**PROBLEM DESCRIPTION**: Extract all of the data and reproduce it precisely.

(Stored entries)
=== Begin Enclosure ===

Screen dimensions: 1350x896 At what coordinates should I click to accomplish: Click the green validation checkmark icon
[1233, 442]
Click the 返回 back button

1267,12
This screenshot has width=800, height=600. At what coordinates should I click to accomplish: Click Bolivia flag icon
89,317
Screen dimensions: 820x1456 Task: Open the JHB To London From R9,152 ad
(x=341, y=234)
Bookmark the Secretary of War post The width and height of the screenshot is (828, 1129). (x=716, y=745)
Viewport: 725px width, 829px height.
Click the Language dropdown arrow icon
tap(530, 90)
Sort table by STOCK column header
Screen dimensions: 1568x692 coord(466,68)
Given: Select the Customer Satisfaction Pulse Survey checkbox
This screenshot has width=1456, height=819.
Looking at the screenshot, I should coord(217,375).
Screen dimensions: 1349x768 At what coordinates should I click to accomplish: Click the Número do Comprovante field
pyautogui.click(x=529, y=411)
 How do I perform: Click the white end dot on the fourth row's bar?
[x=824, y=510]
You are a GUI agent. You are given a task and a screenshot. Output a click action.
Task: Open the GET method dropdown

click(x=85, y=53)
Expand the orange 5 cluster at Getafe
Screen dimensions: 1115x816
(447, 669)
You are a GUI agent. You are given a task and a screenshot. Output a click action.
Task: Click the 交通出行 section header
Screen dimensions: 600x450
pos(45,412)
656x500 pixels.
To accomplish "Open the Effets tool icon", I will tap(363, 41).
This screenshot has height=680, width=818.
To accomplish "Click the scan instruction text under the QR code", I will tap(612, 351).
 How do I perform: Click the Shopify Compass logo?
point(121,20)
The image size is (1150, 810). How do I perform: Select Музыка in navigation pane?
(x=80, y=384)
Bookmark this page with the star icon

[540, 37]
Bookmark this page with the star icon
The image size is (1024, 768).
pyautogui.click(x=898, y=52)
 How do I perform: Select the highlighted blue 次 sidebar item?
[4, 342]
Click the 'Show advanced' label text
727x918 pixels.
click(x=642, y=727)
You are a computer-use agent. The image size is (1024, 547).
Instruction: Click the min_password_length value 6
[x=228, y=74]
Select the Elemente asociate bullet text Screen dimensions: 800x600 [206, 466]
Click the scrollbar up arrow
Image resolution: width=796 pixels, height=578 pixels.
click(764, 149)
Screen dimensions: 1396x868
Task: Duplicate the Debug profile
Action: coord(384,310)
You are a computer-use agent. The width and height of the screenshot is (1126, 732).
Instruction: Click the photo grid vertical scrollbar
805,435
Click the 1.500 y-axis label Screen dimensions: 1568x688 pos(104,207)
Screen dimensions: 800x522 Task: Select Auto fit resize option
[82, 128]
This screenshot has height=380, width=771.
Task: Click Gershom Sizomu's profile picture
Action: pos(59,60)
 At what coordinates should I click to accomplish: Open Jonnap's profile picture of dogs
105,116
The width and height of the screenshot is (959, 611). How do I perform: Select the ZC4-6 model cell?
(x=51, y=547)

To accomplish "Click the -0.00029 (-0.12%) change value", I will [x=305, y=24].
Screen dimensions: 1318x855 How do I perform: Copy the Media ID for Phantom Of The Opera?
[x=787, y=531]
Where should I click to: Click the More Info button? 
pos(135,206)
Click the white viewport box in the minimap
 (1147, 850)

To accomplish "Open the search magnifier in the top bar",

=== End Enclosure ===

**SOLUTION BELOW**:
Screen dimensions: 1350x896 At what coordinates should I click to accomplish: Click the green validation checkmark icon
[1233, 442]
Click the 返回 back button

1267,12
This screenshot has width=800, height=600. At what coordinates should I click to accomplish: Click Bolivia flag icon
89,317
Screen dimensions: 820x1456 Task: Open the JHB To London From R9,152 ad
(x=341, y=234)
Bookmark the Secretary of War post The width and height of the screenshot is (828, 1129). (x=716, y=745)
Viewport: 725px width, 829px height.
Click the Language dropdown arrow icon
tap(530, 90)
Sort table by STOCK column header
Screen dimensions: 1568x692 coord(466,68)
Given: Select the Customer Satisfaction Pulse Survey checkbox
This screenshot has width=1456, height=819.
Looking at the screenshot, I should coord(217,375).
Screen dimensions: 1349x768 At what coordinates should I click to accomplish: Click the Número do Comprovante field
pyautogui.click(x=529, y=411)
 How do I perform: Click the white end dot on the fourth row's bar?
[x=824, y=510]
You are a GUI agent. You are given a task and a screenshot. Output a click action.
Task: Open the GET method dropdown

click(x=85, y=53)
Expand the orange 5 cluster at Getafe
Screen dimensions: 1115x816
(447, 669)
You are a GUI agent. You are given a task and a screenshot. Output a click action.
Task: Click the 交通出行 section header
Screen dimensions: 600x450
pos(45,412)
656x500 pixels.
To accomplish "Open the Effets tool icon", I will tap(363, 41).
This screenshot has height=680, width=818.
To accomplish "Click the scan instruction text under the QR code", I will tap(612, 351).
 How do I perform: Click the Shopify Compass logo?
point(121,20)
The image size is (1150, 810). How do I perform: Select Музыка in navigation pane?
(x=80, y=384)
Bookmark this page with the star icon

[540, 37]
Bookmark this page with the star icon
The image size is (1024, 768).
pyautogui.click(x=898, y=52)
 How do I perform: Select the highlighted blue 次 sidebar item?
[4, 342]
Click the 'Show advanced' label text
727x918 pixels.
click(x=642, y=727)
You are a computer-use agent. The image size is (1024, 547).
Instruction: Click the min_password_length value 6
[x=228, y=74]
Select the Elemente asociate bullet text Screen dimensions: 800x600 [206, 466]
Click the scrollbar up arrow
Image resolution: width=796 pixels, height=578 pixels.
click(764, 149)
Screen dimensions: 1396x868
Task: Duplicate the Debug profile
Action: coord(384,310)
You are a computer-use agent. The width and height of the screenshot is (1126, 732).
Instruction: Click the photo grid vertical scrollbar
805,435
Click the 1.500 y-axis label Screen dimensions: 1568x688 pos(104,207)
Screen dimensions: 800x522 Task: Select Auto fit resize option
[82, 128]
This screenshot has height=380, width=771.
Task: Click Gershom Sizomu's profile picture
Action: pos(59,60)
 At what coordinates should I click to accomplish: Open Jonnap's profile picture of dogs
105,116
The width and height of the screenshot is (959, 611). How do I perform: Select the ZC4-6 model cell?
(x=51, y=547)

To accomplish "Click the -0.00029 (-0.12%) change value", I will [x=305, y=24].
Screen dimensions: 1318x855 How do I perform: Copy the Media ID for Phantom Of The Opera?
[x=787, y=531]
Where should I click to: Click the More Info button? 
pos(135,206)
Click the white viewport box in the minimap
 (1147, 850)

To accomplish "Open the search magnifier in the top bar",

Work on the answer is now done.